面会室内での写真撮影に関する国家賠償請求訴訟の福岡高裁判決についての会長談話


本年10月13日、福岡高等裁判所第4民事部は、面会室内での弁護人の写真撮影に関する国家賠償請求訴訟について、弁護人の控訴を棄却するとの判決を言い渡した。

この訴訟は、弁護人が小倉拘置支所の面会室内で被告人と接見した際、拘置支所職員から暴行を受け右頬を負傷したとの被告人の訴えを受け、証拠化する目的で負傷箇所を携帯電話で写真撮影したところ、同拘置支所の職員から、撮影した写真の消去を求められたこと等に対し、接見交通権や弁護活動の自由(弁護権)等を侵害するとして国家賠償を求めていた事件である。

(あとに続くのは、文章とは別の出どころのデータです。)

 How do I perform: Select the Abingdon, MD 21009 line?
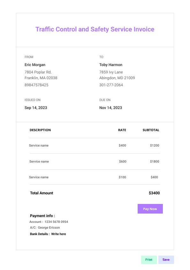[x=117, y=78]
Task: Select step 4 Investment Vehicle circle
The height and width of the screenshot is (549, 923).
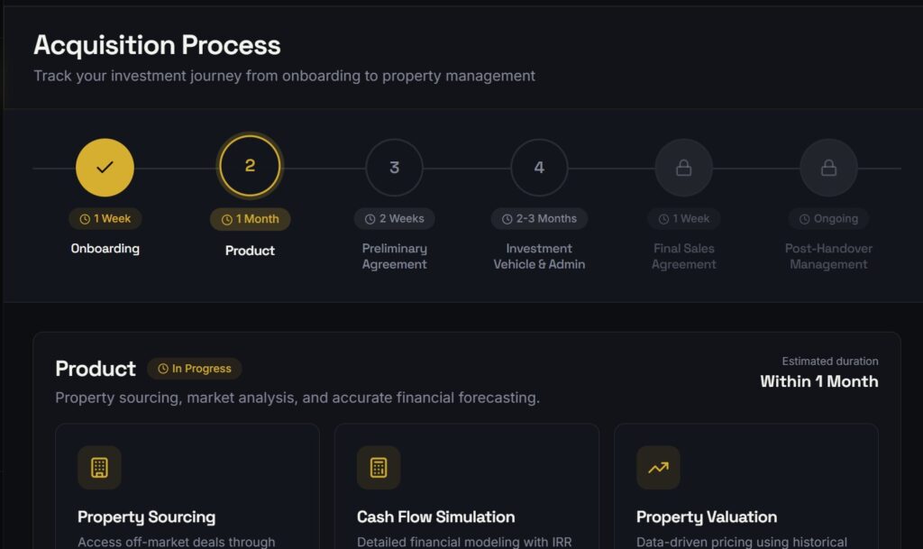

本判決は、次の3点の理由を挙げて、面会室への撮影機器の持込みを一律に禁止する措置は刑事施設の長による施設管理権に基づく必要かつ合理的なものであり、一律禁止措置に違反した弁護人の携帯電話の持込み及び撮影行為は、逃亡又は罪証隠滅並びに刑事施設の適正な規律及び秩序の維持に支障を及ぼす具体的なおそれがある行為に当たると判示している。


① デジタルカメラ等で撮影された写真の電子データは拡大して面会室内の状況を詳細に分析することが可能であること、電子データが流出によって広く拡散する可能性や拡散した場合の回収が極めて困難であることなどに照らすと、刑事施設の保安又は警備上重大な支障をもたらすおそれがあること。


② 被疑者等の仕草等によって外部の特定の人物へ証拠隠滅を示唆することが可能となるおそれもあり、逃亡又は罪証隠滅のおそれがあること。


③ 被収容者の写真の電子データが流出し拡散した場合には、被収容者のプライバシーに対する重大な侵害が生ずるおそれがあること。


しかし、上記①及び②の理由は、極めて抽象的であり、逃亡又は罪証隠滅並びに刑事施設の適正な規律及び秩序の維持に支障を及ぼす「具体的なおそれ」とはならない。すなわち、弁護人が撮影箇所を被告人の身体の一部(本事案では負傷箇所)に限定した写真については、電子データを拡大したとしても面会室自体がほとんど写っていないのであるから、仮に外部への流出があったとしても、面会室の状況の分析は極めて困難である。まして、高度な守秘義務を負っている弁護人が写真の電子データを流出させるはずもない。また、撮影箇所を限定した写真では、被収容者が外部の特定の人物への証拠隠滅の示唆はできるものではない。さらに、上記③の理由については、面会室で被収容者を撮影することについて被収容者の同意がある場合には、そもそもプライバシー侵害にはならないという点を看過している。これらの点で、本判決は、弁護人の面会室内の写真撮影の禁止について何ら説得的な理由を提示していないのである。


加えて本判決は、弁護人の接見交通権の重要性を看過している。刑事訴訟法39条1項所定の「接見」は、身体を拘束された被疑者・被告人が弁護人からの助言を受け、有効に防御権を行使するための大前提であり、その際に得られた情報を記録化することは、弁護人にとっても弁護活動の出発点となるものである。有効な防御権の行使のためにいかなる方法で記録するかは原則として弁護人の裁量に委ねられるべきである。


刑事訴訟法39条1項は、「被告人等と弁護人とが口頭での打合せ及びこれに付随する証拠書類等の提示等を内容とする接見」の秘密性を保障しており(大阪地方裁判所平成16年3月9日判決・控訴審である大阪高等裁判所平成17年1月25日判決も同旨)、「接見」は口頭での意思連絡に限定されないのである。現実の弁護活動においては、接見は単に口頭での意思疎通にとどまらず、接見の際に得られた情報を記録することこそが重要であって、これも接見の一態様である。また、接見で得た情報の記録化を否定することは、情報の取得行為を否定することにも等しく、これを否定されれば、接見における情報収集及び記録化を前提とした公判廷等への顕出が極めて制限される結果となり、被疑者等や弁護人の防御権は大きく制限されることになる。ましてや、単なる刑事施設の内規に抵触することのみを理由に接見それ自体を制限できるとすることは、刑事施設において事実上接見交通権の内容・行使を自由に制約することに等しく、被疑者等の防御権の保障を形骸化させるものである。


当連合会は、2011年1月20日付け「面会室内における写真撮影(録画を含む)及び録音についての意見書」、2013年9月2日付け「面会室内における写真撮影(録画を含む)及び録音についての申入書」及び2016年6月17日付け会長談話のとおり、本判決を受けて、改めて関係各機関が弁護人と被疑者等との間の自由な接見交通を保障することを強く求めるものである。